§ Collected data entries:
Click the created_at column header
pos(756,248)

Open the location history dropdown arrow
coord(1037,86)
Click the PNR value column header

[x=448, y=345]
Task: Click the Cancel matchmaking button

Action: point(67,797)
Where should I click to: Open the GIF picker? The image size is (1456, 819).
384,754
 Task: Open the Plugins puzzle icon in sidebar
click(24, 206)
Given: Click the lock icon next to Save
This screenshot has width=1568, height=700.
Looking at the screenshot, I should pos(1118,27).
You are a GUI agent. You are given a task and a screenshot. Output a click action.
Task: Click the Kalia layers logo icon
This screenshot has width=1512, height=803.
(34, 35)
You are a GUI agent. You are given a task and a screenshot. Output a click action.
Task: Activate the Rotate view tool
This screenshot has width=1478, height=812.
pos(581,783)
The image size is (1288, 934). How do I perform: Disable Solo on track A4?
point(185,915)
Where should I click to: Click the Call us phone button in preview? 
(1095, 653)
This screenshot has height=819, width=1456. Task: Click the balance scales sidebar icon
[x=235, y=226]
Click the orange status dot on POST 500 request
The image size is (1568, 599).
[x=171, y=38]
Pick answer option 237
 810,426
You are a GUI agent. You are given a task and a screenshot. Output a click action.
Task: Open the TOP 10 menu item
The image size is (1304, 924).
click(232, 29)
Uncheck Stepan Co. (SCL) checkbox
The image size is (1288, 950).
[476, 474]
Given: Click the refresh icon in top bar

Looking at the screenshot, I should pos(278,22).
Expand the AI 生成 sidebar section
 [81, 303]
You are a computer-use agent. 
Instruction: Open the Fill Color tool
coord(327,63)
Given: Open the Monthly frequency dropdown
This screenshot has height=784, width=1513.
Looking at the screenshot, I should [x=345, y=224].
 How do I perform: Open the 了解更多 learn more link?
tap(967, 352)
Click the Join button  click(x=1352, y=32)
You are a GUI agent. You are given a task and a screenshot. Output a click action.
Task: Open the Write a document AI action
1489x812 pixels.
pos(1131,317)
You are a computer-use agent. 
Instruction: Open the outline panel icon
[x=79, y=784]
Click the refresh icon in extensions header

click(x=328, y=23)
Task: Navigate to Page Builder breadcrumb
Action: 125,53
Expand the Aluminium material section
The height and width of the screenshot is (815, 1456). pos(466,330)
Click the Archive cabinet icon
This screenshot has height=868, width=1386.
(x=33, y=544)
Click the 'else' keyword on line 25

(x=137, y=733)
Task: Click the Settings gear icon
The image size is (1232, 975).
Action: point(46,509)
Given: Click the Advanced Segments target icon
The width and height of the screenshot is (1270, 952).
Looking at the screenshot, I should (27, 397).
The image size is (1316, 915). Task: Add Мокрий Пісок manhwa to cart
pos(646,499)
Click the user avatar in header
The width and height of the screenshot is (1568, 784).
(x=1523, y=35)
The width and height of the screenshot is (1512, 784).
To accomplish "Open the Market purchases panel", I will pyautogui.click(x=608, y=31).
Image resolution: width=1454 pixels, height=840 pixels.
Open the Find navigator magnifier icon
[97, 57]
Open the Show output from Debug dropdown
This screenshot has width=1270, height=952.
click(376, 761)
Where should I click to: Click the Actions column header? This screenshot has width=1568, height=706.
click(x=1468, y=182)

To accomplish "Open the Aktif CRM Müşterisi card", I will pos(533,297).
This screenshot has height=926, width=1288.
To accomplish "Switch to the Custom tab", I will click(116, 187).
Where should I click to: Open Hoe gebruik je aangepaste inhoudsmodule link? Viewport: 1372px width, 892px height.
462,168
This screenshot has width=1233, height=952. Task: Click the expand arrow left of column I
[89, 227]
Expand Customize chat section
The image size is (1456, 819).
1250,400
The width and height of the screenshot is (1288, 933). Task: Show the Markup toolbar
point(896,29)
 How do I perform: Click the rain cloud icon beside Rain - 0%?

§ DESCRIPTION OF THE TASK: Set down only the lines above that fall between the line holding "Task: Click the Settings gear icon" and the line holding "The width and height of the screenshot is (1512, 784).", inclusive, keeping each exact.

§ EXERCISE RESPONSE:
Task: Click the Settings gear icon
The image size is (1232, 975).
Action: point(46,509)
Given: Click the Advanced Segments target icon
The width and height of the screenshot is (1270, 952).
Looking at the screenshot, I should (27, 397).
The image size is (1316, 915). Task: Add Мокрий Пісок manhwa to cart
pos(646,499)
Click the user avatar in header
The width and height of the screenshot is (1568, 784).
(x=1523, y=35)
The width and height of the screenshot is (1512, 784).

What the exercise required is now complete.